In total, how many lines of the data contain the word "target"? Only that number is wanted.

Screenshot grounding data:
====
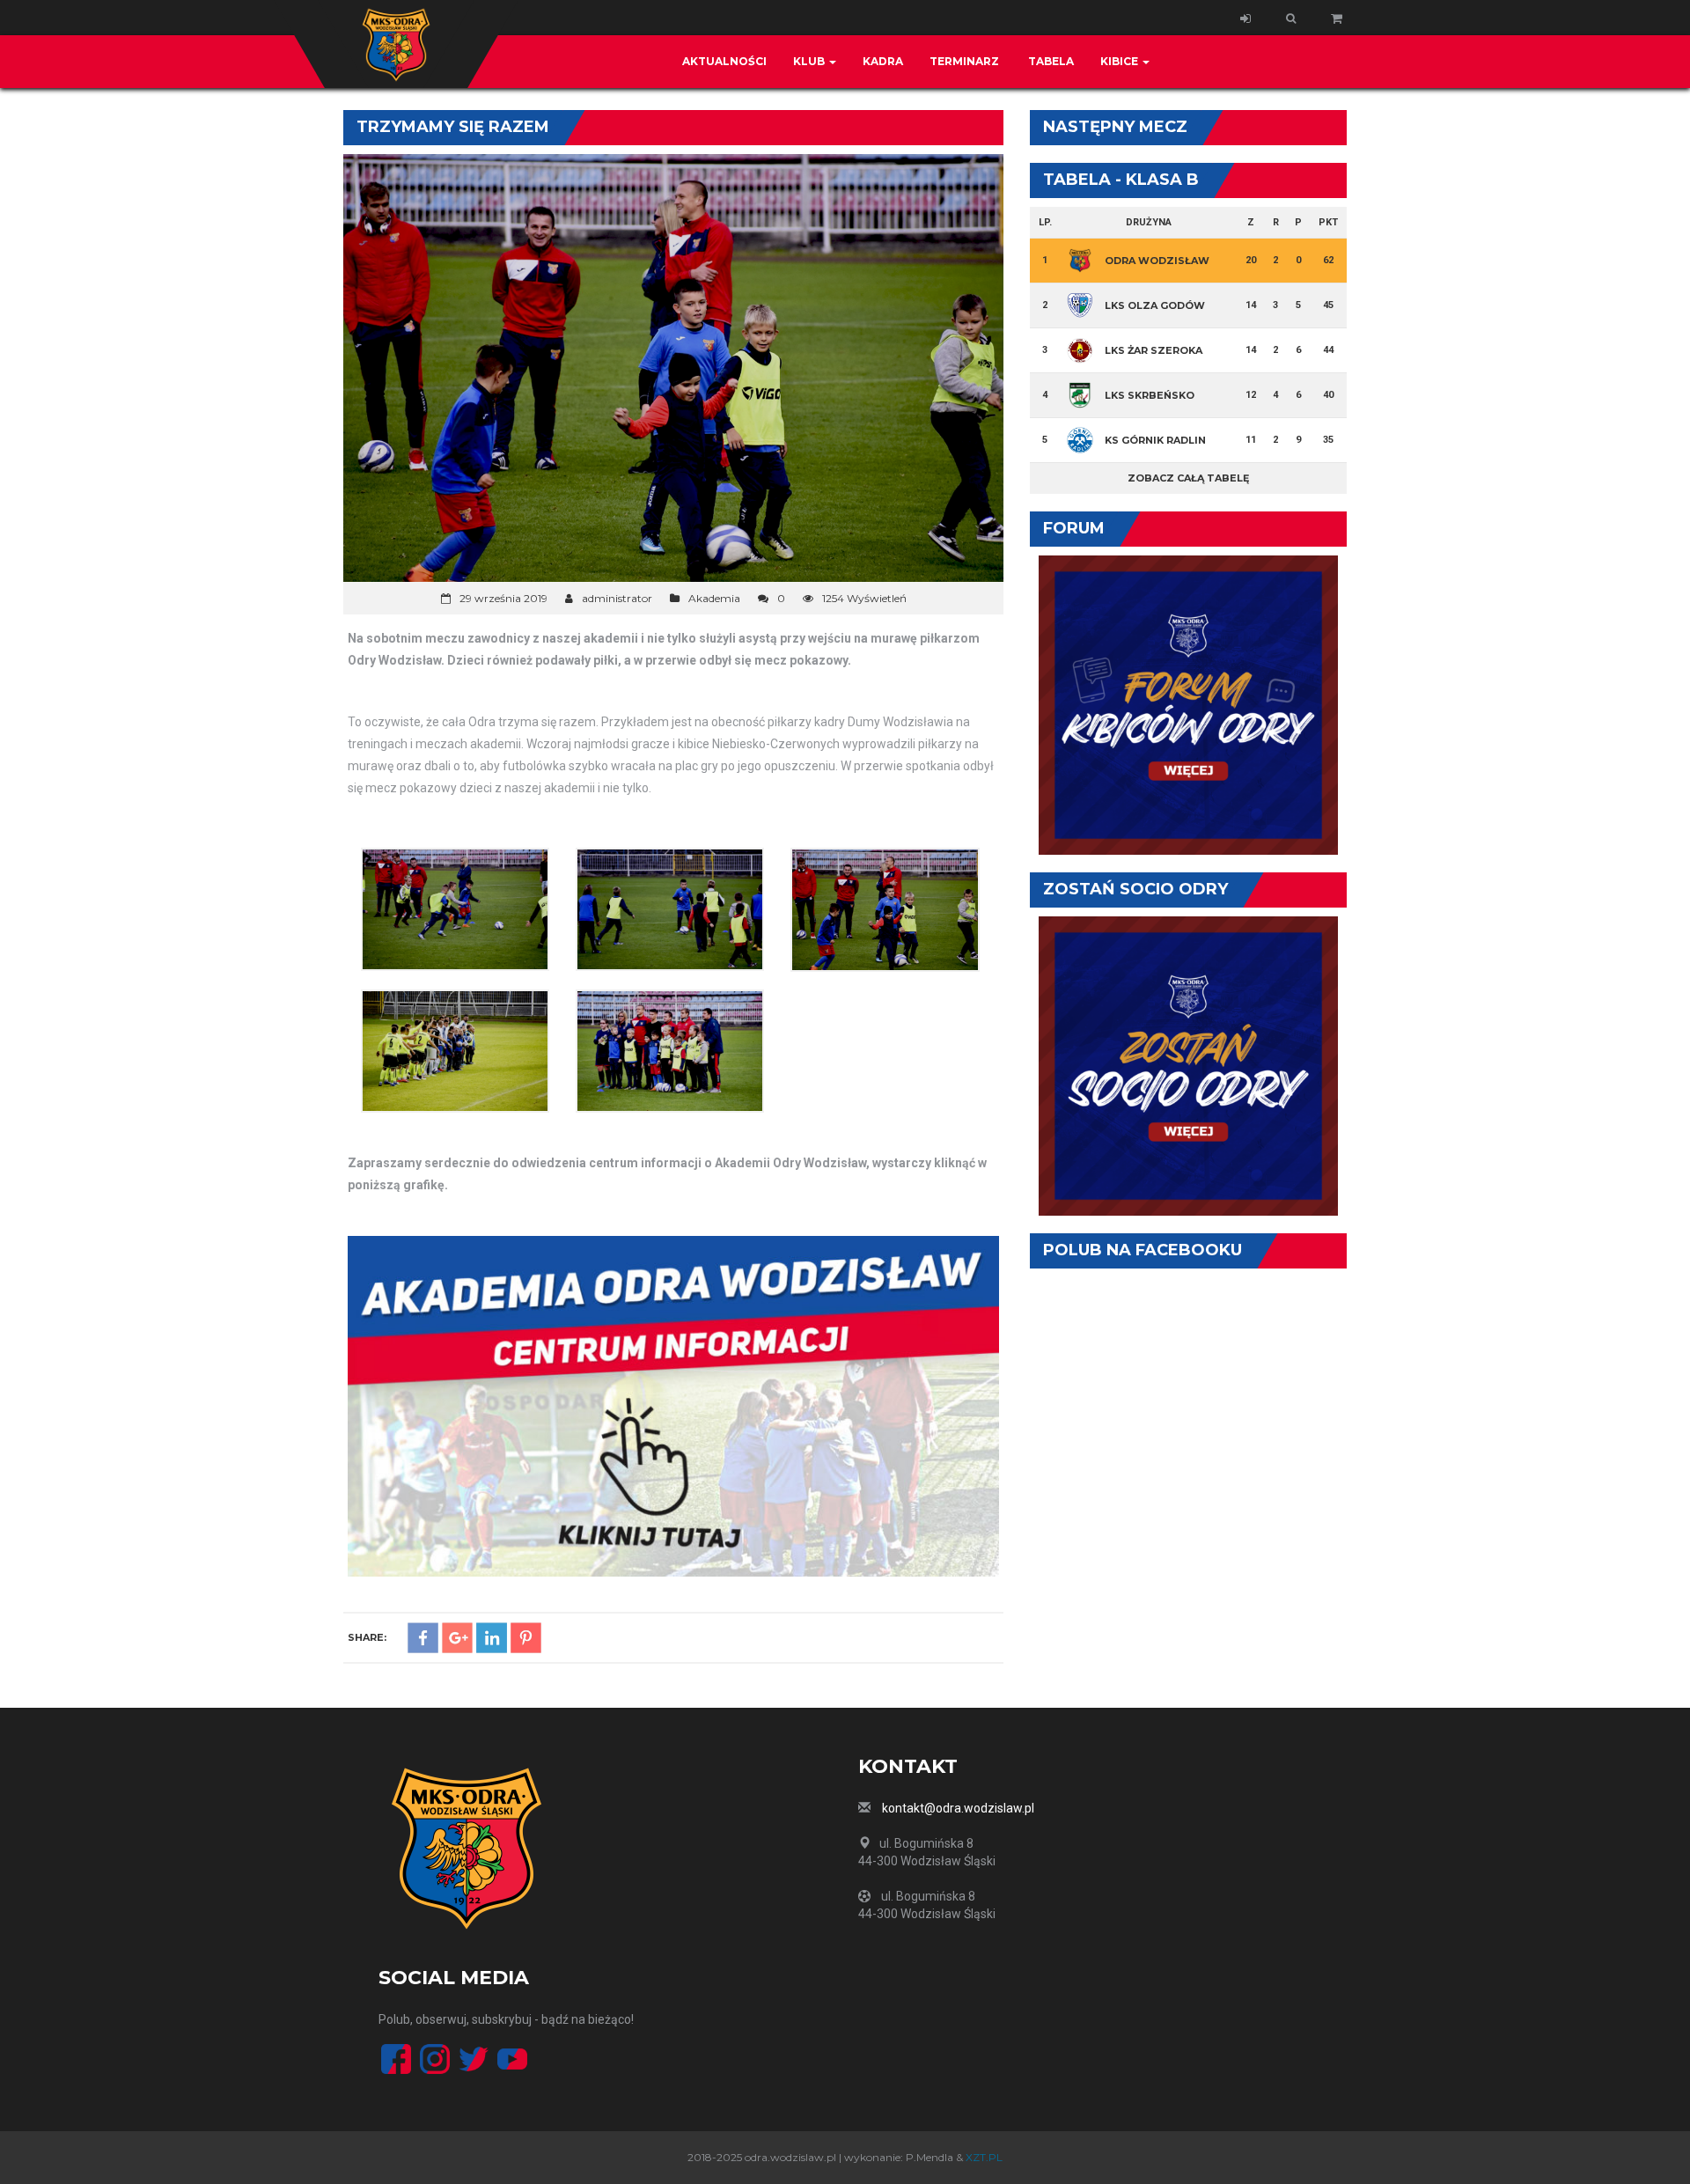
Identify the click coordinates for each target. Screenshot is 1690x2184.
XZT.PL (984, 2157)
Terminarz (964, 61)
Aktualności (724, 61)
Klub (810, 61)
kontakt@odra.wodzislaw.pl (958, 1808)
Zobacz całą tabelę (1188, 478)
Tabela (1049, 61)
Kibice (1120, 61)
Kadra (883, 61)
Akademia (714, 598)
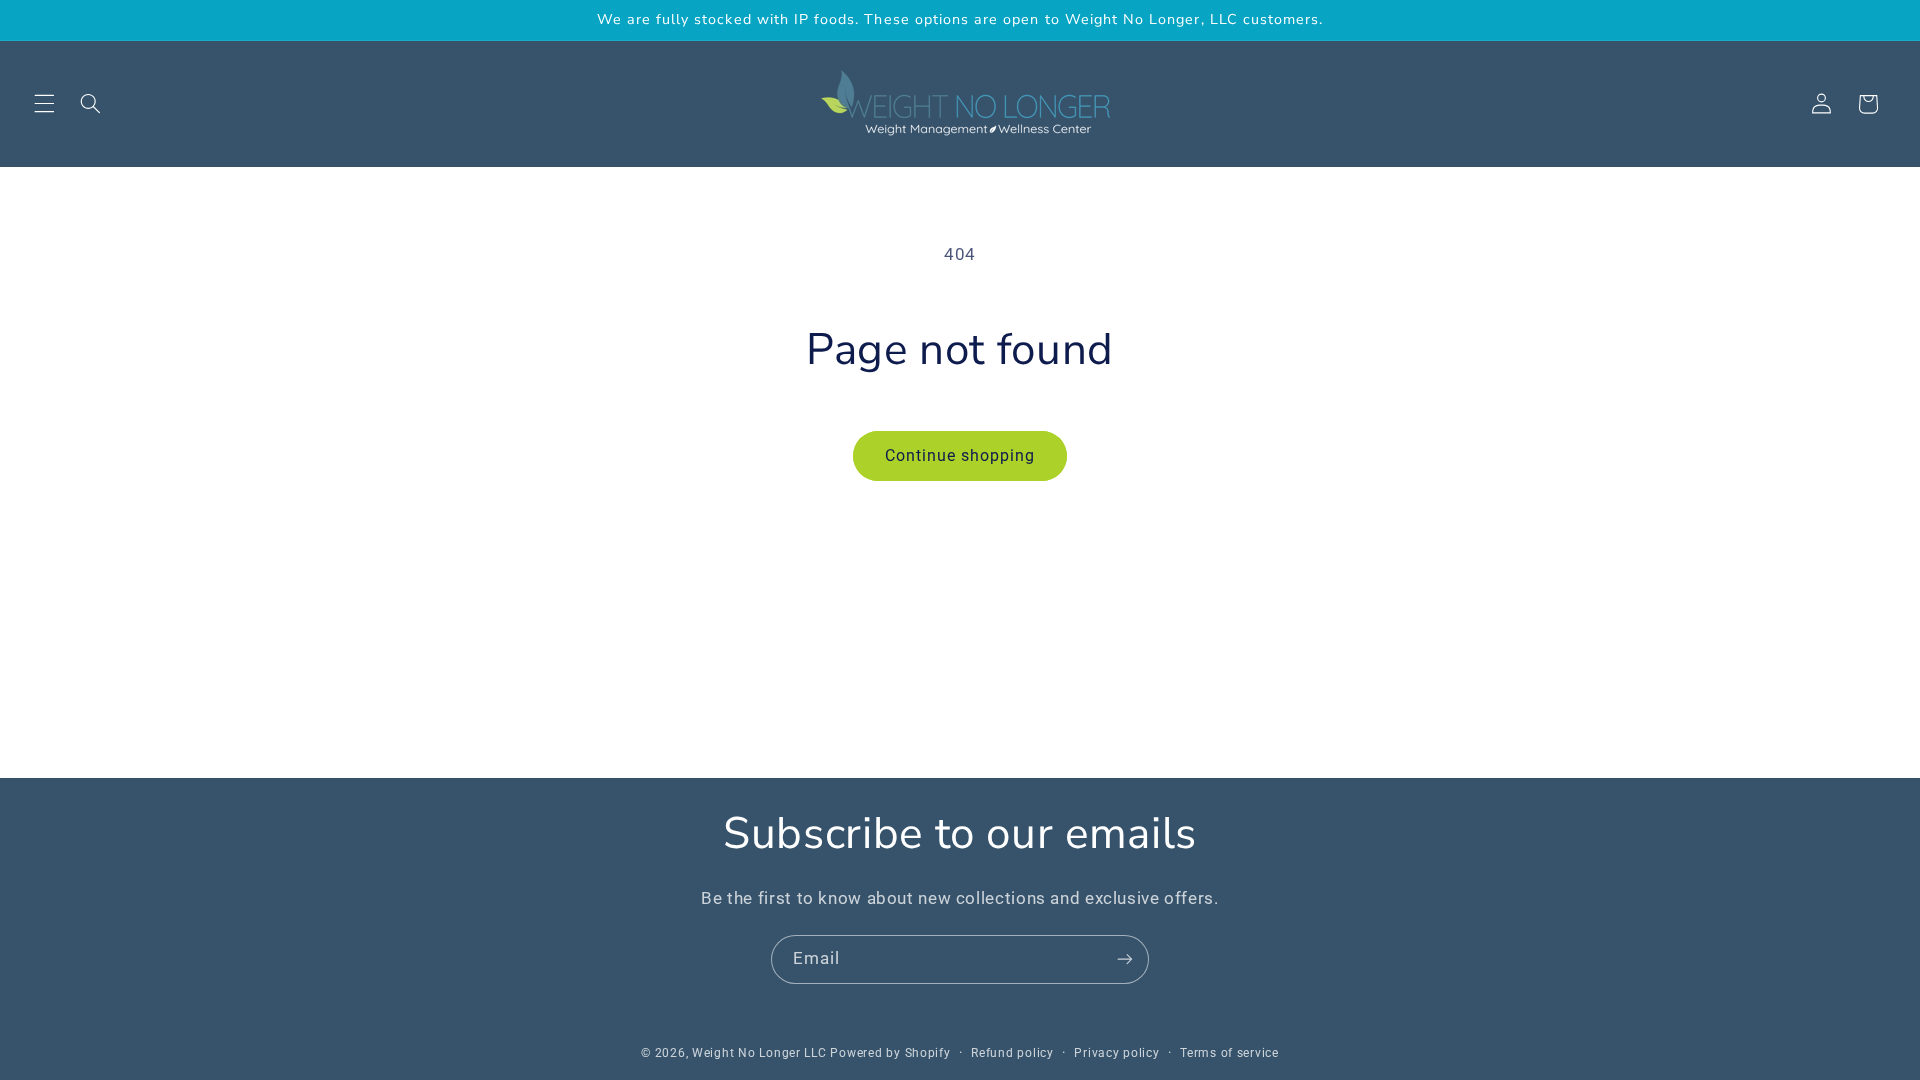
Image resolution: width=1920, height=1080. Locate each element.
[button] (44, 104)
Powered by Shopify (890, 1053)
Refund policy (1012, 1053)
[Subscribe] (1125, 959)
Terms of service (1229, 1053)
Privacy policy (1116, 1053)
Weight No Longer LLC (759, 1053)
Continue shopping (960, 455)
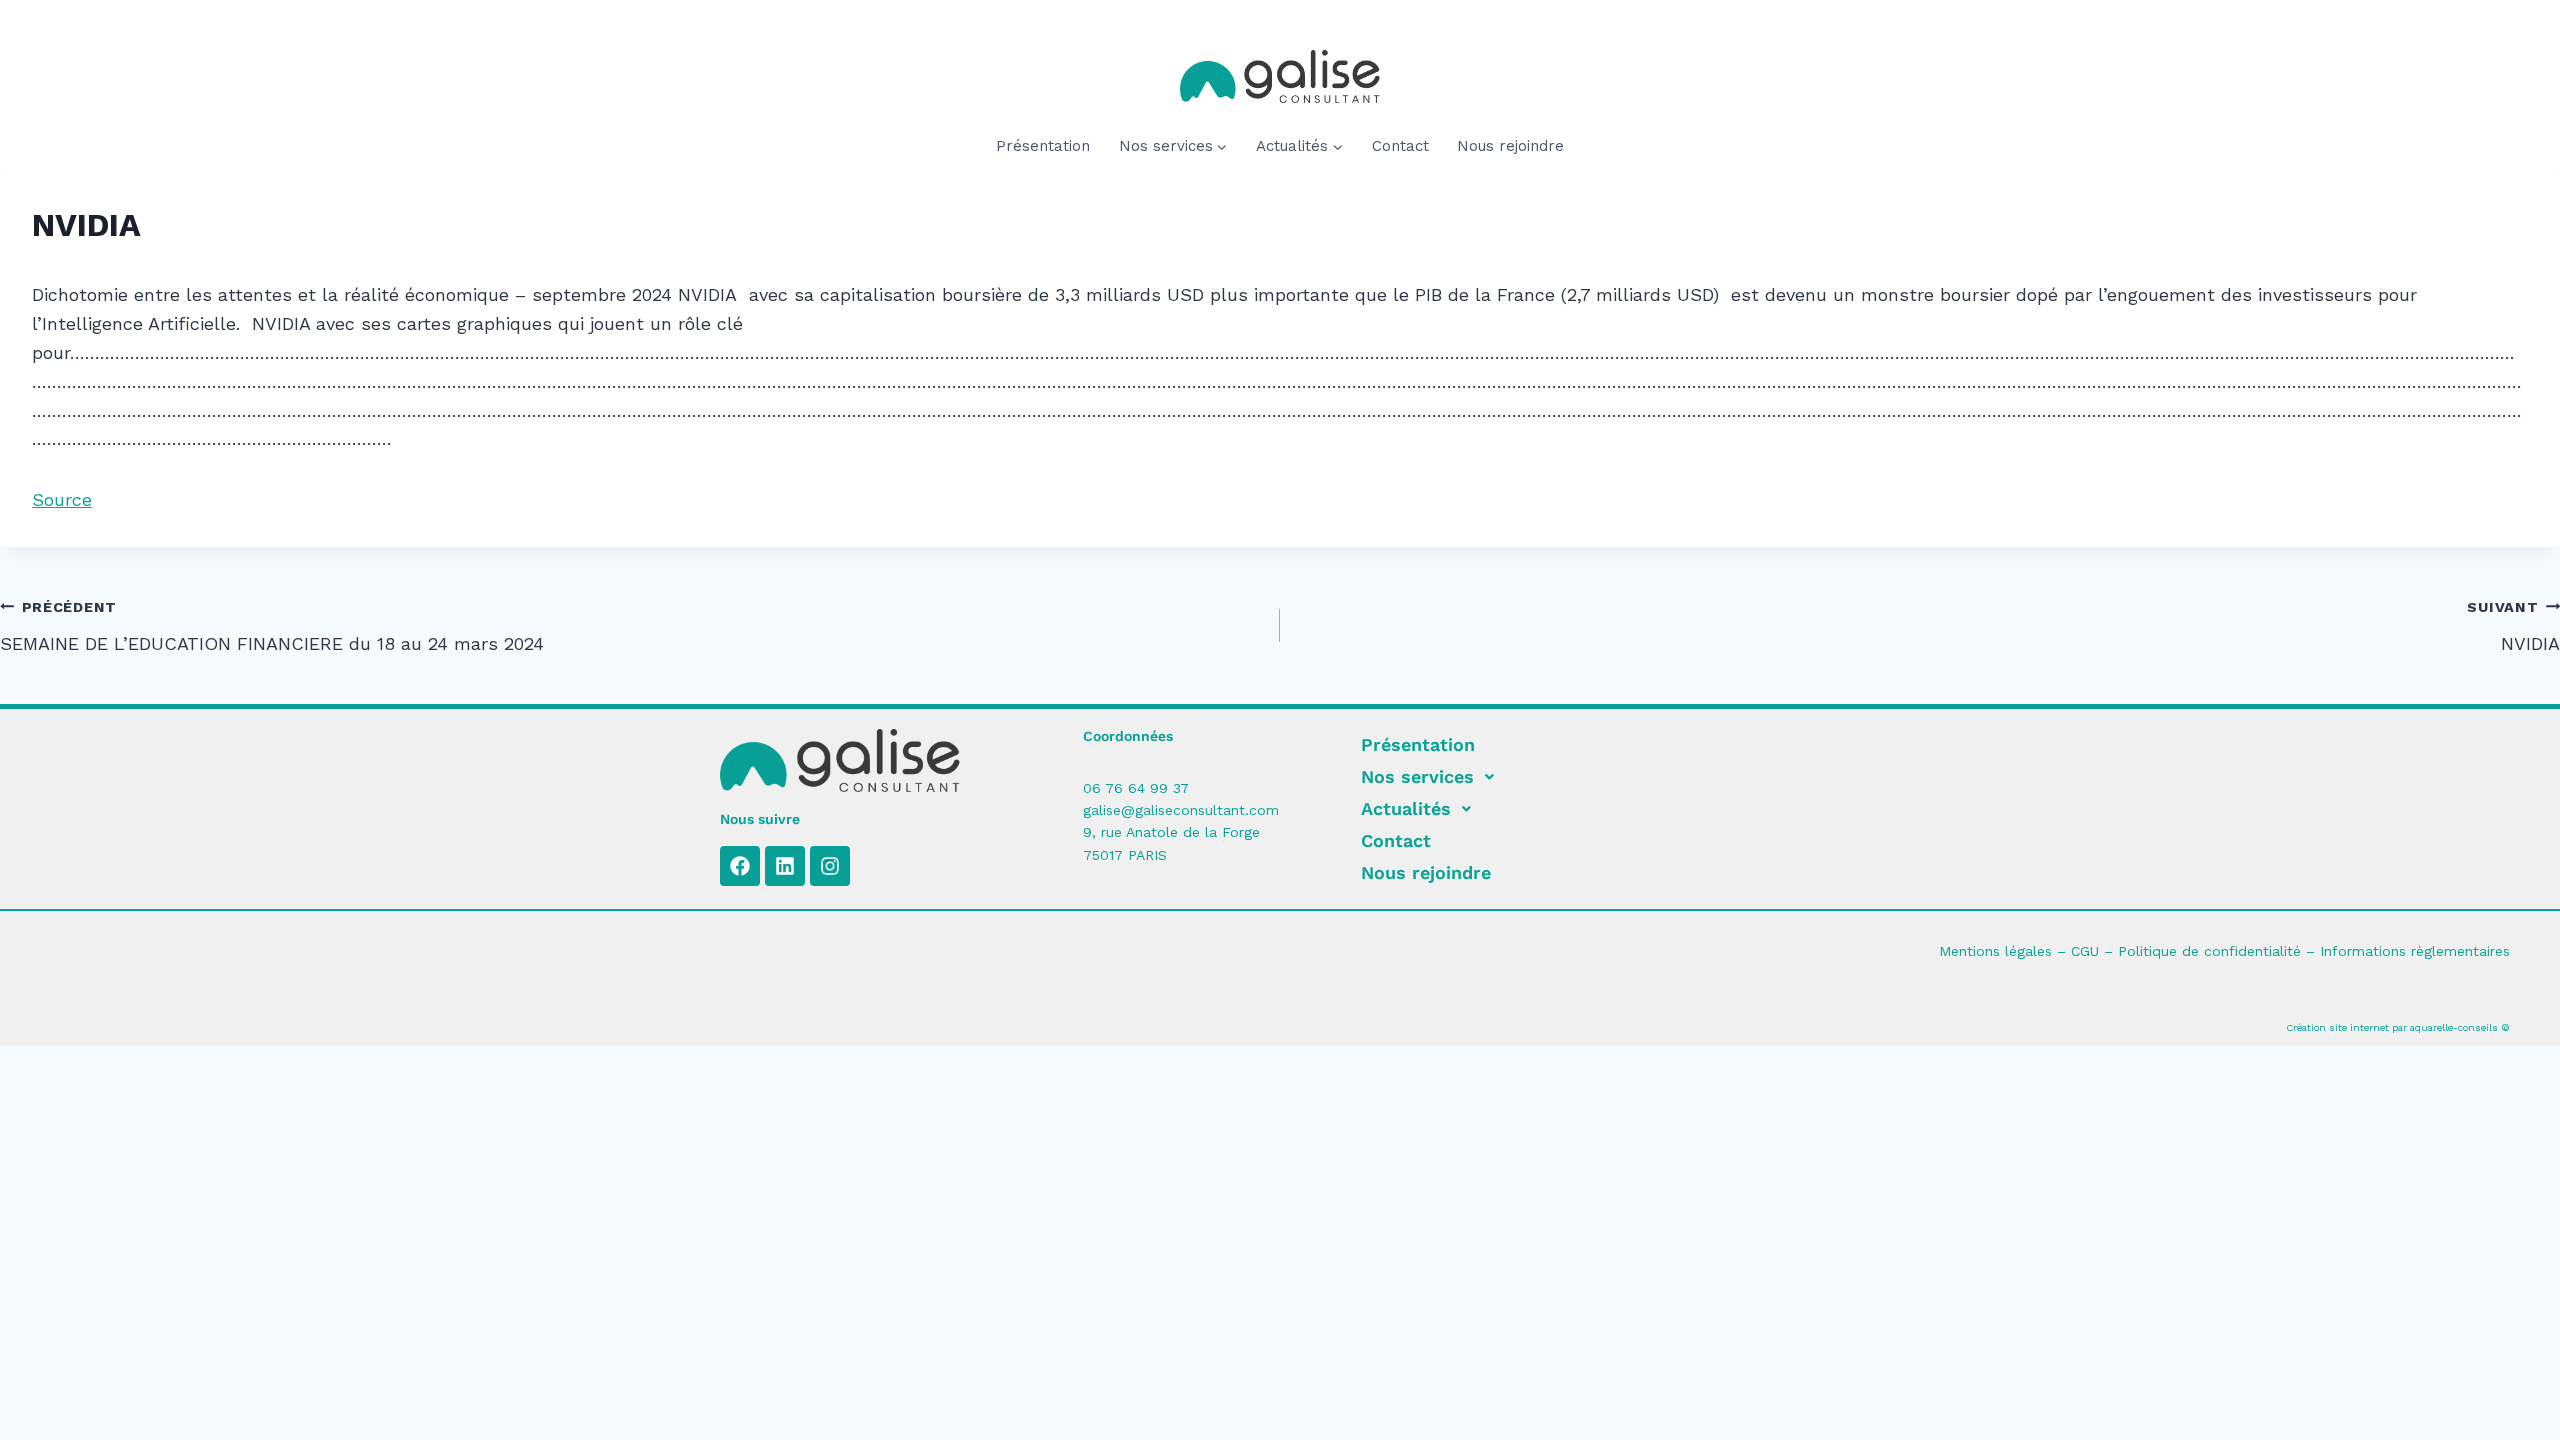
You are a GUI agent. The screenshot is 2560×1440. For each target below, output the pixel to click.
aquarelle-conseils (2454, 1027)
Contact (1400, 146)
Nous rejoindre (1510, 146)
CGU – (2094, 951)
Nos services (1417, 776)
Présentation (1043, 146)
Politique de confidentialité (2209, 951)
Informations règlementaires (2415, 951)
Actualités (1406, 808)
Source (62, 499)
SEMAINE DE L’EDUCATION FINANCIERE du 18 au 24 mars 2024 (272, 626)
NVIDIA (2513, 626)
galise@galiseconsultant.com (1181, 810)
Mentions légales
====
▶ Solution for this problem
2